Studi Referensi untuk Penyusunan RUU Perlindungan Pasien ke Inggris, Jaminan Kesehatan Tanpa Biaya

Minggu ini Saya, Fahira Idris juga memimpin delegasi Komite III DPD RI pertemuan di Kedutaan Besar Republik Indonesia di Inggris dan bertemu langsung Duta Besar Indonesia untuk Inggris Dr. Rizal Sukma.

Duta Besar Indonesia (Dr. Rizal Sukma) mendukung pentingnya Studi Referensi Komite III DPDRI dalam rangka penyusunan RUU Perlindungan Pasien, karena sistem perlindungan pasien di Inggris sudah cukup baik dan dapat menjadi bahan perbandingan untuk diterapkan di Indonesia.

Sebagai negara yang menerapkan prinsip-prinsip “Welfare State”, Inggris sudah lama menerapkan sistem jaminan kesehatan bagi warga negaranya tanpa dibebani biaya (bebas iuran). Sistem jaminan kesehatan ini juga mencakup orang yang menetap di Inggris seperti mahasiswa dan pekerja.

Hak-hak pasien sangat dijamin dan dipenuhi dalam proses pelayanan baik di tingkat pelayanan pertama (klinik) maupun di RS apabila dirujuk. Dokter selalu memberikan kesempatan yang cukup bagi pasien sehingga aspek pelayanan/ tindakan pengobatan diinformasikan dan dipahami oleh pasien.

Pelayanan kesehatan diberikan secara sama, tidak ada previlige. Semua berdasarkan urutan perjanjian dengan dokter di fasilitas klinik.
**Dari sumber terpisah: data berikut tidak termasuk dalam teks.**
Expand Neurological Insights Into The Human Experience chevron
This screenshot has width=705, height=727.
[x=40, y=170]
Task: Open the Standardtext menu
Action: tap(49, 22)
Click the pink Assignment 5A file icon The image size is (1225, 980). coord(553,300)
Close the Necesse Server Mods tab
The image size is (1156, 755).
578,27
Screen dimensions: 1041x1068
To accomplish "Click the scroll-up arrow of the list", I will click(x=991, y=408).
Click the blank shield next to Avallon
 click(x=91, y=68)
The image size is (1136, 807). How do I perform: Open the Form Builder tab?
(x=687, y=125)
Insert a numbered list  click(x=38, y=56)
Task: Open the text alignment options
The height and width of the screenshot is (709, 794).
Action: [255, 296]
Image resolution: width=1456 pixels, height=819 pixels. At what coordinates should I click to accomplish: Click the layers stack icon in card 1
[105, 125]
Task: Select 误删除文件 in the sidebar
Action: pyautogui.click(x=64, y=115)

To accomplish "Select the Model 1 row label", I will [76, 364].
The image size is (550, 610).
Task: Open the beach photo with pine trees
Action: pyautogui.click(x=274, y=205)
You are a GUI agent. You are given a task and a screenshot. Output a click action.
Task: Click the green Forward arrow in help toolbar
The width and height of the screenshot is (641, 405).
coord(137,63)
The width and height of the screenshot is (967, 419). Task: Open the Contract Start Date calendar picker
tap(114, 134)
Pengecualian bagi yang melalui UGD maka penanganan dapat tidak melalui pelayanan pertama tersebut.

Dalam hal terjadi pelayanan yang buruk dan tidak memenuhi standar sebuah Klinik dapat ditutup oleh Pemerintah. Seperti klinik dimana Dubes terdaftar telah ditutup karena dikomplain oleh pasien akibat pelayanan buruk, meski sudah diberikan kesempatan perbaikan, namun tidak ada perbaikan pelayanan.

Skema pembiayaan dalam pelayanan kesehatan menggunakan model yang mirip dengan kemitraan dengan pihak swasta (partnership). Swasta dapat membangun fasilitas pelayanan kesehatan dan kemudian pemerintah membayar dengan cara bertahap (angsuran).

Kelemahan yang masih dirasakan dan dikeluhkan adalah lamanya waktu untuk mendapatkan pelayanan (antrian). Hal ini disebabkan setiap klinik hanya terdapat satu dokter, dan seseorang padien hanya bisa mendapatkan pelayanan hanya di satu tempat dimana ia terdaftar.